TITUS DANFORTH

    TITUS DANFORTH

    — YOU DISLIKE VIOLENCE

    TITUS DANFORTH
    c.ai

    The Danforth estate was unfamiliar, but not in any way that should have mattered. You had grown up in houses just like it—grand, deliberate, built to impress and to conceal in equal measure. The layout, the weight of the walls, the way sound carried just a little too far down the corridors—you recognized all of it.

    What unsettled you was something quieter. Not the house itself, but the expectation threaded through it, the kind that never needed to be spoken aloud. You had never liked it, not the rituals, not the violence they circled back to, no matter whose name they bore.

    Titus noticed it almost immediately.

    He had been watching you longer than he should have, his attention drifting from whatever conversation he had been half-engaged in, drawn back again and again to where you stood at the edge of the room. You weren’t doing anything obvious. To anyone else, you looked composed.

    But he knew the difference between distance and discomfort.
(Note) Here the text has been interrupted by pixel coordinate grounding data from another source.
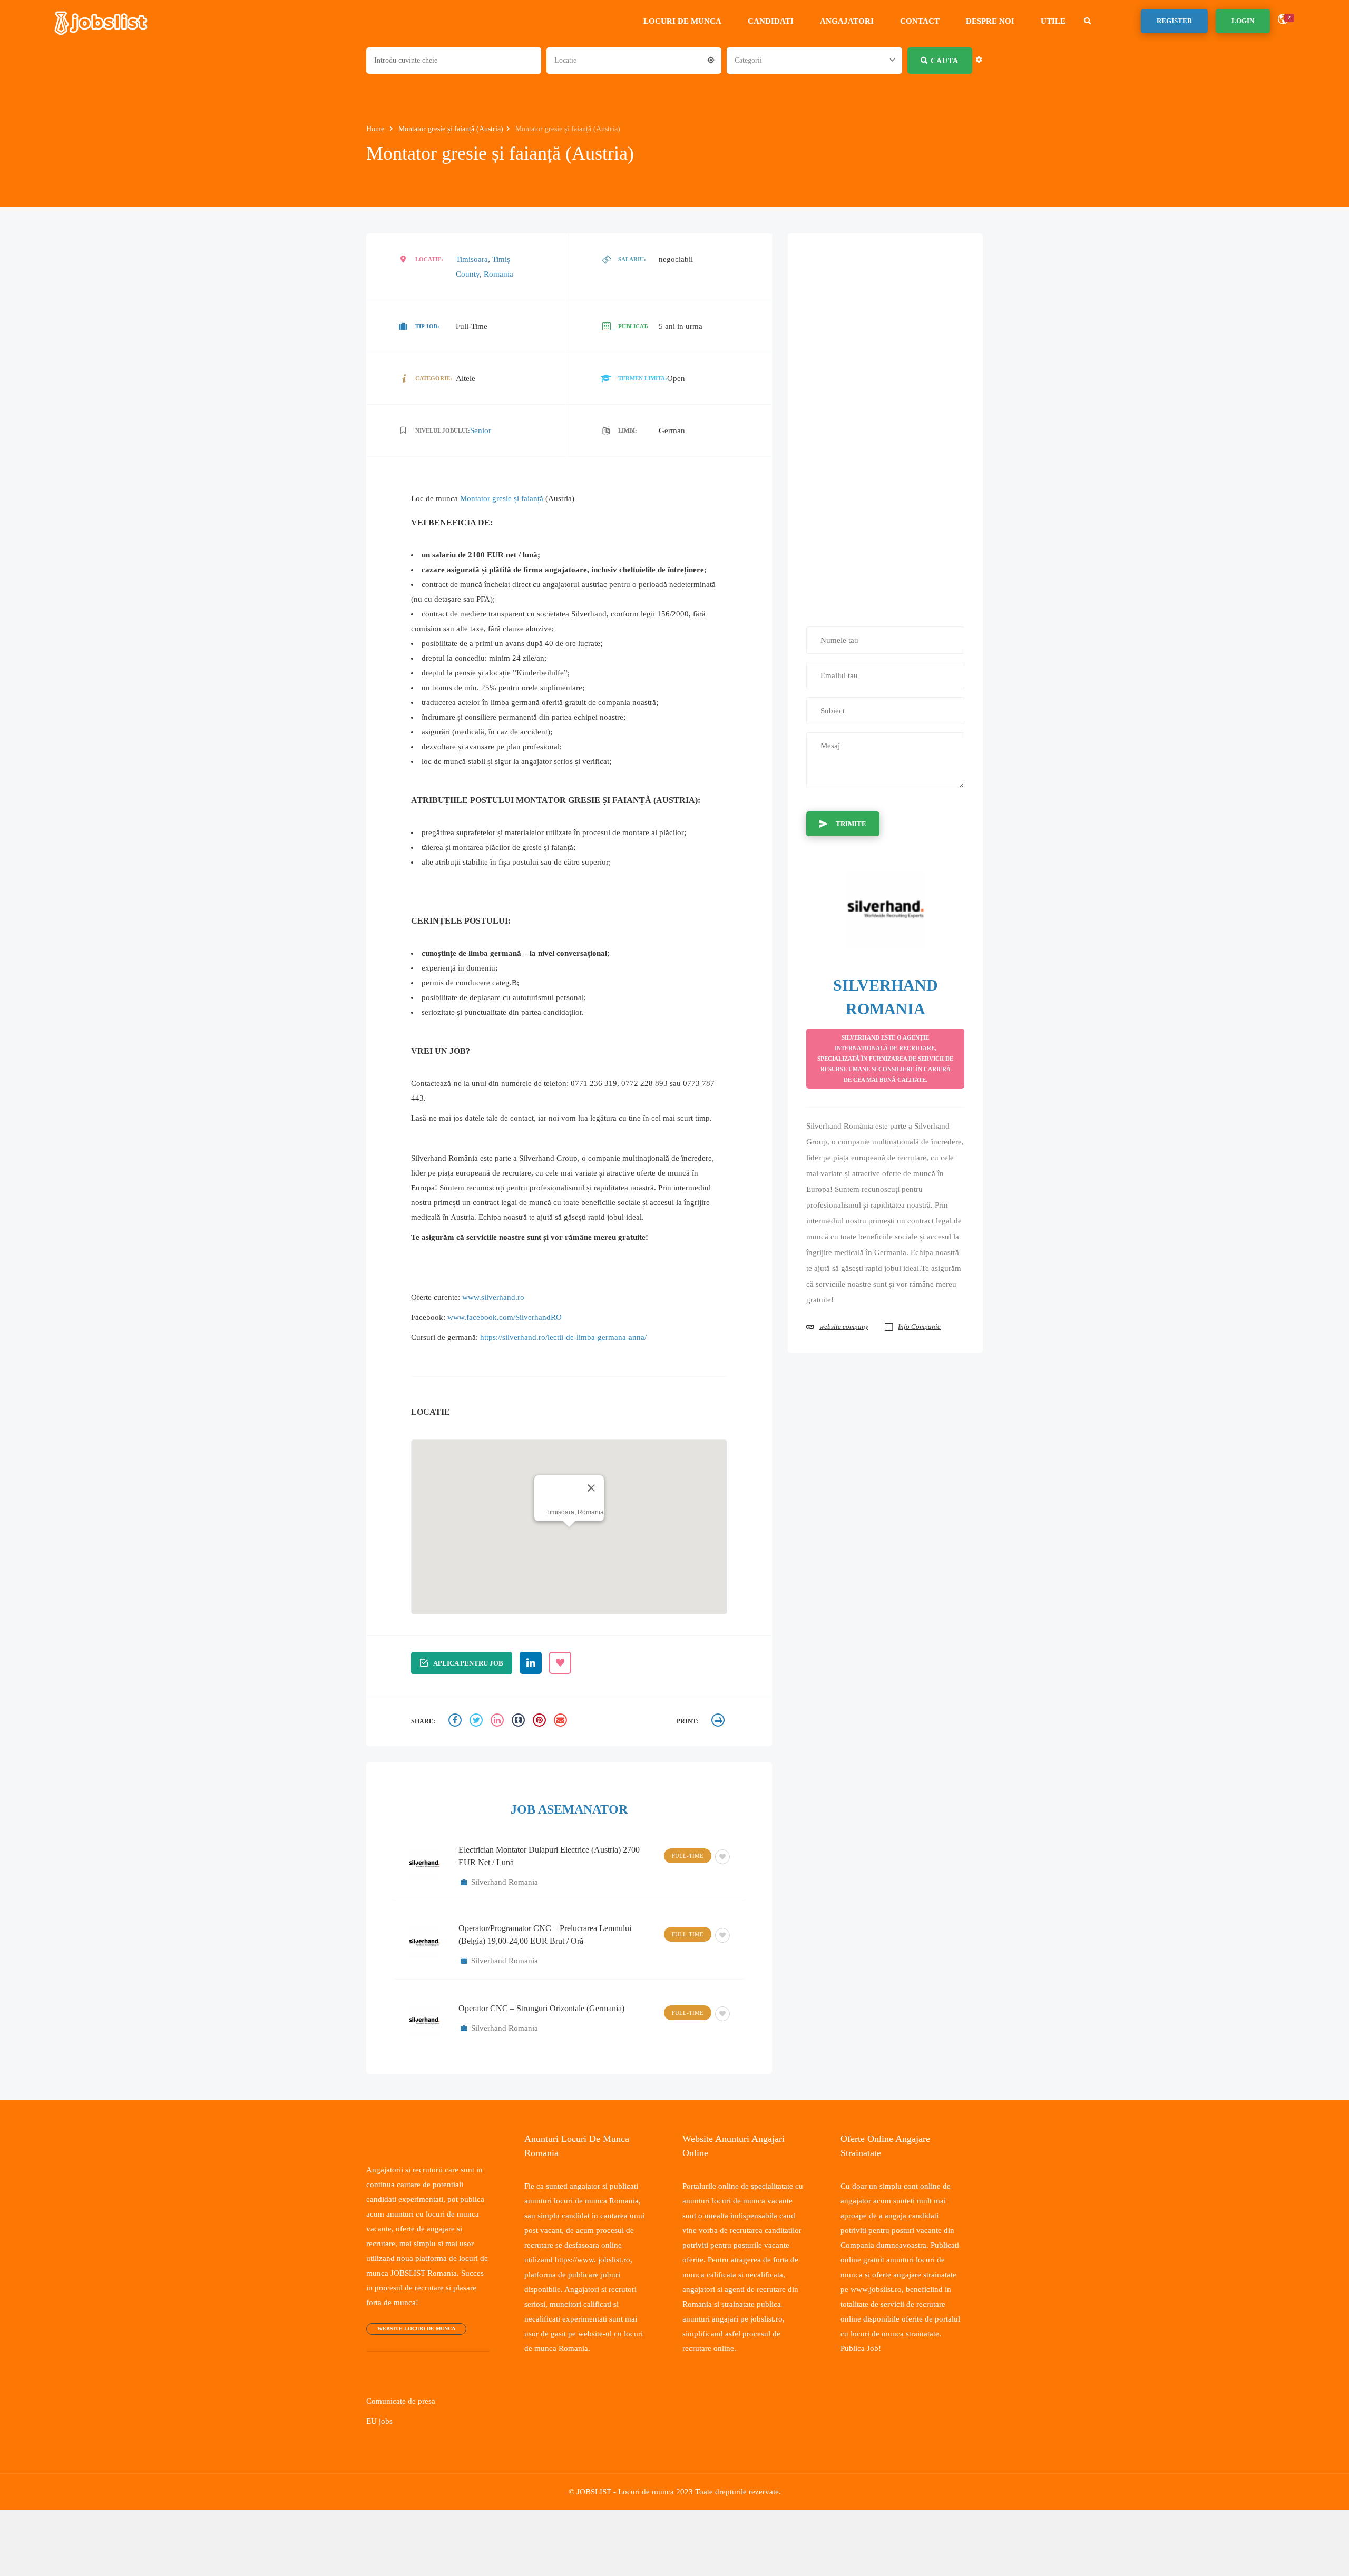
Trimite (849, 823)
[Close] (590, 1502)
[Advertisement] (885, 424)
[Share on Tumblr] (519, 1736)
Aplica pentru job (467, 1677)
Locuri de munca (688, 21)
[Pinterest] (541, 1736)
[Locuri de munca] (102, 21)
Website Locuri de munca (413, 2343)
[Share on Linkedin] (498, 1736)
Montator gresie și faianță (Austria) (458, 128)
    It showed in the stillness of your posture, in the way your gaze moved—not lingering on people, but tracing the structure of the room instead. Doors, hallways, exits. You weren’t afraid. You were bracing.

    The shift in the atmosphere came gradually, a subtle tightening that signaled what the night would become. Titus felt it settle into place with ease. There had never been hesitation in him when it came to the hunt. It was instinct as much as it was tradition.

    And still, his focus remained on you—his fiancée, standing just apart from something you had never accepted.

    Your shoulders had gone rigid, just slightly, but enough for him to catch it. Enough to recognize the quiet resistance you never voiced.

    For a moment, he didn’t move. Then he stepped away from the wall and crossed the distance between you, his presence steady, assured, until he came to a stop at your side.

    Up close, it was clearer. You held yourself too carefully, like you were trying not to react at all.

    “They’ll start soon,” he said, his voice low, even.

    Your attention shifted, not fully toward him, but enough.

    He could have left it there.

    Instead, his hand lifted.

    There was a brief pause before he touched you, not out of uncertainty, but restraint. When his hand came to rest at the back of your neck, it was steady, the pressure light but deliberate. He guided you slightly, just enough to turn you away from where the night would unfold.

    “You won’t like it,” he said, softer now.

    There was no expectation in it. He didn’t need you to understand it the way he did, didn’t need you to change.

    Another distant sound carried through the estate, subtle but unmistakable. The beginning. It settled into him easily, something familiar taking hold without effort.

    And still, he didn’t look away from you.

    He could want the hunt and still stand here, close enough that the rest of it faded. You had never asked him to choose.

    He stepped closer, his hand remaining at your neck, thumb brushing once before stilling. His other hand came to rest against your arm, anchoring you without force.

    For a moment, he simply looked at you.

    Then he leaned down, pressing a firm, deliberate kiss to the top of your head.

    “I know, baby,” he murmured, voice low against your hair. “You don’t have to watch.”

    He kept you turned where you stood, holding you there with an ease that felt instinctive, as if shielding you required no thought at all.